▶ _Direction_:
Could you set out every line of the rows below as a Markdown table with the columns "No." and "Line", numbering each line and leaving out the blank ones?

▶ _Excerpted data_:
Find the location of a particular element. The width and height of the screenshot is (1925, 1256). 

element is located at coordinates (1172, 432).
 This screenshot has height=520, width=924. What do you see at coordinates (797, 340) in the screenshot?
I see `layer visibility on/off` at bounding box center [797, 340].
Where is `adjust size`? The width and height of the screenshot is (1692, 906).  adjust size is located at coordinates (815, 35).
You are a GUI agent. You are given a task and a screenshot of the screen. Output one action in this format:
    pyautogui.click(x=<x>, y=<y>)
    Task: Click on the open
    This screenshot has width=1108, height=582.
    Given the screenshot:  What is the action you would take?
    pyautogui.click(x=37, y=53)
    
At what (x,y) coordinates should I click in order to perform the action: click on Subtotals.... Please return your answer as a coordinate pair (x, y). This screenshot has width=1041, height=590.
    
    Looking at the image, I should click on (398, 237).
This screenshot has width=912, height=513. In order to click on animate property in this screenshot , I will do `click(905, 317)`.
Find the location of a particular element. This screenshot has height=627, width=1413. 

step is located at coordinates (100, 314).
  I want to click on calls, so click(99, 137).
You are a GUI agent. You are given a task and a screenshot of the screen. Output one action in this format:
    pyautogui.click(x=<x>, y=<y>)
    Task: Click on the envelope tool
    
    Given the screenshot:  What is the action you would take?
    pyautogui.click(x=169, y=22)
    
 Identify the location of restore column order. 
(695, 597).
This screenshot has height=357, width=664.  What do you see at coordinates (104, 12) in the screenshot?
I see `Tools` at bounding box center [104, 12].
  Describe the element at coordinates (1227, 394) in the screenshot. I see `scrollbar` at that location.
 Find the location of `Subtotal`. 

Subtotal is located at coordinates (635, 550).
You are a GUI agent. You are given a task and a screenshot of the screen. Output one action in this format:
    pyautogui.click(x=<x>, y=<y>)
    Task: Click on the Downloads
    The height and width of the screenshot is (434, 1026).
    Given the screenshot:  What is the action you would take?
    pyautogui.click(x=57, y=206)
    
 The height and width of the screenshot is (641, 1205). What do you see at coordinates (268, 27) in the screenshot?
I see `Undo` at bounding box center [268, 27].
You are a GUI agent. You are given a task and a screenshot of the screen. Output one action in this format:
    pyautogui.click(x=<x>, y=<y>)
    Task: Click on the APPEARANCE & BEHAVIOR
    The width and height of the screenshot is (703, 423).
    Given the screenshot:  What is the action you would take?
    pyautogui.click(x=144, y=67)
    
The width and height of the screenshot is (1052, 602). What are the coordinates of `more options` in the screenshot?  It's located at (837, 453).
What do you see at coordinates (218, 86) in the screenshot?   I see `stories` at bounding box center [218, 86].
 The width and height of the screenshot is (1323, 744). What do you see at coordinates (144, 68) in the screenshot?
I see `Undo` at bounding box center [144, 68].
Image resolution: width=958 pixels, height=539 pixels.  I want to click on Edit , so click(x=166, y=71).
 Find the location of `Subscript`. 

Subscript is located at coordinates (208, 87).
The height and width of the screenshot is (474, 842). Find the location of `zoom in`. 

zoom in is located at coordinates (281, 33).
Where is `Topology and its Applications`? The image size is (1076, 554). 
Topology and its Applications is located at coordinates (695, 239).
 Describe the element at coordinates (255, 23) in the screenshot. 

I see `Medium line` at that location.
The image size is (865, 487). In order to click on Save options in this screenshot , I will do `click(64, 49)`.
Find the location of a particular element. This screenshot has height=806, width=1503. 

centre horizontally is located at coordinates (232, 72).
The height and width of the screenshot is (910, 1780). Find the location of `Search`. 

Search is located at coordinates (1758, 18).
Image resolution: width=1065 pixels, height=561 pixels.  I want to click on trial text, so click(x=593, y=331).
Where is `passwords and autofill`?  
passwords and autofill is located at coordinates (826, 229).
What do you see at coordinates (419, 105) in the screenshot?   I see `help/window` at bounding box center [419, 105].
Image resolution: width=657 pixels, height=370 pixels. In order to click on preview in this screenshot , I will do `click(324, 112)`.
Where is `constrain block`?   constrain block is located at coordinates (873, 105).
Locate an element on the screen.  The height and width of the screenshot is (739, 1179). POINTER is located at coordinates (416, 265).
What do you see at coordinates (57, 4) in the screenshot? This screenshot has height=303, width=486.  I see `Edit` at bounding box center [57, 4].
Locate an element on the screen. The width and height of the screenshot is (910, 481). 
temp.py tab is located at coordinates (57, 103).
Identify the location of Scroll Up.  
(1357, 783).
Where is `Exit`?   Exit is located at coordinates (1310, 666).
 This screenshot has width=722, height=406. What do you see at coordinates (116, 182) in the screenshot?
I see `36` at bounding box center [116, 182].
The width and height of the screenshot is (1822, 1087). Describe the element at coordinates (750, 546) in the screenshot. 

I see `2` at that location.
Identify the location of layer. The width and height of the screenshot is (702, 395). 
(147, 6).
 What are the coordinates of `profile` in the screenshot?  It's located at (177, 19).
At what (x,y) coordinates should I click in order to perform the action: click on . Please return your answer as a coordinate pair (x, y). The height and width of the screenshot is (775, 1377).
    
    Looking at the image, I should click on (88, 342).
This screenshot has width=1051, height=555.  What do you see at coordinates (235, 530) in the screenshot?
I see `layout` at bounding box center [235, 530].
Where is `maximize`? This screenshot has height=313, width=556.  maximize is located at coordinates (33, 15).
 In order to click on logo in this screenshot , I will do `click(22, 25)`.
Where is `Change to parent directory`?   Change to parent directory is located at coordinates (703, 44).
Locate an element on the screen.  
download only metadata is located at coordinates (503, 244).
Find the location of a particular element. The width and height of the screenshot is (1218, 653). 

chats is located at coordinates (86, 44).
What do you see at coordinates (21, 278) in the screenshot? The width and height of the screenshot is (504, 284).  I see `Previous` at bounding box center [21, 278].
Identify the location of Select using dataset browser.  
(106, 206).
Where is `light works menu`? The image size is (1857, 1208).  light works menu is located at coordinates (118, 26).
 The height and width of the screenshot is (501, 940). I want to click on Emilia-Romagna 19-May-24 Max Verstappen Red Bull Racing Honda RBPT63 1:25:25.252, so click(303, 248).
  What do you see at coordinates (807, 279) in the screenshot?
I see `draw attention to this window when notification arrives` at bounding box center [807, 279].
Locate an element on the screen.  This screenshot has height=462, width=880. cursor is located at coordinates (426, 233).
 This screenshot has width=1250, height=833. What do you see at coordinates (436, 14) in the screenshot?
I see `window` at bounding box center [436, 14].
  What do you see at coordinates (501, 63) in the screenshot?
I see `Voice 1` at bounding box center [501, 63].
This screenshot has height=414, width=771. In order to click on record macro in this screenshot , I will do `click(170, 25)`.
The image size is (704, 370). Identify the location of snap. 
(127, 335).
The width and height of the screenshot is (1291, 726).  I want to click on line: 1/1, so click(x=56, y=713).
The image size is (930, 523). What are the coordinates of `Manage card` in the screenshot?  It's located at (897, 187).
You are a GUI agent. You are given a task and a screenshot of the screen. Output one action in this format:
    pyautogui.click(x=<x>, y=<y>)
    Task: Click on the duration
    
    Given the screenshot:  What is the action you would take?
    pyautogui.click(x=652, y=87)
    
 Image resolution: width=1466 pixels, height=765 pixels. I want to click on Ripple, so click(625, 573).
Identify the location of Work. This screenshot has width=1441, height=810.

▶ _Exercise answer_:
| No. | Line |
|---|---|
| 1 | Find the location of a particular element. The width and height of the screenshot is (1925, 1256).  |
| 2 | element is located at coordinates (1172, 432). |
| 3 |  This screenshot has height=520, width=924. What do you see at coordinates (797, 340) in the screenshot? |
| 4 | I see `layer visibility on/off` at bounding box center [797, 340]. |
| 5 | Where is `adjust size`? The width and height of the screenshot is (1692, 906).  adjust size is located at coordinates (815, 35). |
| 6 | You are a GUI agent. You are given a task and a screenshot of the screen. Output one action in this format: |
| 7 |     pyautogui.click(x=<x>, y=<y>) |
| 8 |     Task: Click on the open |
| 9 |     This screenshot has width=1108, height=582. |
| 10 |     Given the screenshot:  What is the action you would take? |
| 11 |     pyautogui.click(x=37, y=53) |
| 12 | At what (x,y) coordinates should I click in order to perform the action: click on Subtotals.... Please return your answer as a coordinate pair (x, y). This screenshot has width=1041, height=590. |
| 13 |     Looking at the image, I should click on (398, 237). |
| 14 | This screenshot has width=912, height=513. In order to click on animate property in this screenshot , I will do `click(905, 317)`. |
| 15 | Find the location of a particular element. This screenshot has height=627, width=1413.  |
| 16 | step is located at coordinates (100, 314). |
| 17 |   I want to click on calls, so click(99, 137). |
| 18 | You are a GUI agent. You are given a task and a screenshot of the screen. Output one action in this format: |
| 19 |     pyautogui.click(x=<x>, y=<y>) |
| 20 |     Task: Click on the envelope tool |
| 21 |     Given the screenshot:  What is the action you would take? |
| 22 |     pyautogui.click(x=169, y=22) |
| 23 |  Identify the location of restore column order.  |
| 24 | (695, 597). |
| 25 | This screenshot has height=357, width=664.  What do you see at coordinates (104, 12) in the screenshot? |
| 26 | I see `Tools` at bounding box center [104, 12]. |
| 27 |   Describe the element at coordinates (1227, 394) in the screenshot. I see `scrollbar` at that location. |
| 28 |  Find the location of `Subtotal`.  |
| 29 | Subtotal is located at coordinates (635, 550). |
| 30 | You are a GUI agent. You are given a task and a screenshot of the screen. Output one action in this format: |
| 31 |     pyautogui.click(x=<x>, y=<y>) |
| 32 |     Task: Click on the Downloads |
| 33 |     The height and width of the screenshot is (434, 1026). |
| 34 |     Given the screenshot:  What is the action you would take? |
| 35 |     pyautogui.click(x=57, y=206) |
| 36 |  The height and width of the screenshot is (641, 1205). What do you see at coordinates (268, 27) in the screenshot? |
| 37 | I see `Undo` at bounding box center [268, 27]. |
| 38 | You are a GUI agent. You are given a task and a screenshot of the screen. Output one action in this format: |
| 39 |     pyautogui.click(x=<x>, y=<y>) |
| 40 |     Task: Click on the APPEARANCE & BEHAVIOR |
| 41 |     The width and height of the screenshot is (703, 423). |
| 42 |     Given the screenshot:  What is the action you would take? |
| 43 |     pyautogui.click(x=144, y=67) |
| 44 | The width and height of the screenshot is (1052, 602). What are the coordinates of `more options` in the screenshot?  It's located at (837, 453). |
| 45 | What do you see at coordinates (218, 86) in the screenshot?   I see `stories` at bounding box center [218, 86]. |
| 46 |  The width and height of the screenshot is (1323, 744). What do you see at coordinates (144, 68) in the screenshot? |
| 47 | I see `Undo` at bounding box center [144, 68]. |
| 48 | Image resolution: width=958 pixels, height=539 pixels.  I want to click on Edit , so click(x=166, y=71). |
| 49 |  Find the location of `Subscript`.  |
| 50 | Subscript is located at coordinates (208, 87). |
| 51 | The height and width of the screenshot is (474, 842). Find the location of `zoom in`.  |
| 52 | zoom in is located at coordinates (281, 33). |
| 53 | Where is `Topology and its Applications`? The image size is (1076, 554).  |
| 54 | Topology and its Applications is located at coordinates (695, 239). |
| 55 |  Describe the element at coordinates (255, 23) in the screenshot.  |
| 56 | I see `Medium line` at that location. |
| 57 | The image size is (865, 487). In order to click on Save options in this screenshot , I will do `click(64, 49)`. |
| 58 | Find the location of a particular element. This screenshot has height=806, width=1503.  |
| 59 | centre horizontally is located at coordinates (232, 72). |
| 60 | The height and width of the screenshot is (910, 1780). Find the location of `Search`.  |
| 61 | Search is located at coordinates (1758, 18). |
| 62 | Image resolution: width=1065 pixels, height=561 pixels.  I want to click on trial text, so click(x=593, y=331). |
| 63 | Where is `passwords and autofill`?   |
| 64 | passwords and autofill is located at coordinates (826, 229). |
| 65 | What do you see at coordinates (419, 105) in the screenshot?   I see `help/window` at bounding box center [419, 105]. |
| 66 | Image resolution: width=657 pixels, height=370 pixels. In order to click on preview in this screenshot , I will do `click(324, 112)`. |
| 67 | Where is `constrain block`?   constrain block is located at coordinates (873, 105). |
| 68 | Locate an element on the screen.  The height and width of the screenshot is (739, 1179). POINTER is located at coordinates (416, 265). |
| 69 | What do you see at coordinates (57, 4) in the screenshot? This screenshot has height=303, width=486.  I see `Edit` at bounding box center [57, 4]. |
| 70 | Locate an element on the screen. The width and height of the screenshot is (910, 481).  |
| 71 | temp.py tab is located at coordinates (57, 103). |
| 72 | Identify the location of Scroll Up.   |
| 73 | (1357, 783). |
| 74 | Where is `Exit`?   Exit is located at coordinates (1310, 666). |
| 75 |  This screenshot has width=722, height=406. What do you see at coordinates (116, 182) in the screenshot? |
| 76 | I see `36` at bounding box center [116, 182]. |
| 77 | The width and height of the screenshot is (1822, 1087). Describe the element at coordinates (750, 546) in the screenshot.  |
| 78 | I see `2` at that location. |
| 79 | Identify the location of layer. The width and height of the screenshot is (702, 395).  |
| 80 | (147, 6). |
| 81 |  What are the coordinates of `profile` in the screenshot?  It's located at (177, 19). |
| 82 | At what (x,y) coordinates should I click in order to perform the action: click on . Please return your answer as a coordinate pair (x, y). The height and width of the screenshot is (775, 1377). |
| 83 |     Looking at the image, I should click on (88, 342). |
| 84 | This screenshot has width=1051, height=555.  What do you see at coordinates (235, 530) in the screenshot? |
| 85 | I see `layout` at bounding box center [235, 530]. |
| 86 | Where is `maximize`? This screenshot has height=313, width=556.  maximize is located at coordinates (33, 15). |
| 87 |  In order to click on logo in this screenshot , I will do `click(22, 25)`. |
| 88 | Where is `Change to parent directory`?   Change to parent directory is located at coordinates (703, 44). |
| 89 | Locate an element on the screen.   |
| 90 | download only metadata is located at coordinates (503, 244). |
| 91 | Find the location of a particular element. The width and height of the screenshot is (1218, 653).  |
| 92 | chats is located at coordinates (86, 44). |
| 93 | What do you see at coordinates (21, 278) in the screenshot? The width and height of the screenshot is (504, 284).  I see `Previous` at bounding box center [21, 278]. |
| 94 | Identify the location of Select using dataset browser.   |
| 95 | (106, 206). |
| 96 | Where is `light works menu`? The image size is (1857, 1208).  light works menu is located at coordinates (118, 26). |
| 97 |  The height and width of the screenshot is (501, 940). I want to click on Emilia-Romagna 19-May-24 Max Verstappen Red Bull Racing Honda RBPT63 1:25:25.252, so click(303, 248). |
| 98 |   What do you see at coordinates (807, 279) in the screenshot? |
| 99 | I see `draw attention to this window when notification arrives` at bounding box center [807, 279]. |
| 100 | Locate an element on the screen.  This screenshot has height=462, width=880. cursor is located at coordinates (426, 233). |
| 101 |  This screenshot has width=1250, height=833. What do you see at coordinates (436, 14) in the screenshot? |
| 102 | I see `window` at bounding box center [436, 14]. |
| 103 |   What do you see at coordinates (501, 63) in the screenshot? |
| 104 | I see `Voice 1` at bounding box center [501, 63]. |
| 105 | This screenshot has height=414, width=771. In order to click on record macro in this screenshot , I will do `click(170, 25)`. |
| 106 | The image size is (704, 370). Identify the location of snap.  |
| 107 | (127, 335). |
| 108 | The width and height of the screenshot is (1291, 726).  I want to click on line: 1/1, so click(x=56, y=713). |
| 109 | The image size is (930, 523). What are the coordinates of `Manage card` in the screenshot?  It's located at (897, 187). |
| 110 | You are a GUI agent. You are given a task and a screenshot of the screen. Output one action in this format: |
| 111 |     pyautogui.click(x=<x>, y=<y>) |
| 112 |     Task: Click on the duration |
| 113 |     Given the screenshot:  What is the action you would take? |
| 114 |     pyautogui.click(x=652, y=87) |
| 115 |  Image resolution: width=1466 pixels, height=765 pixels. I want to click on Ripple, so click(625, 573). |
| 116 | Identify the location of Work. This screenshot has width=1441, height=810. |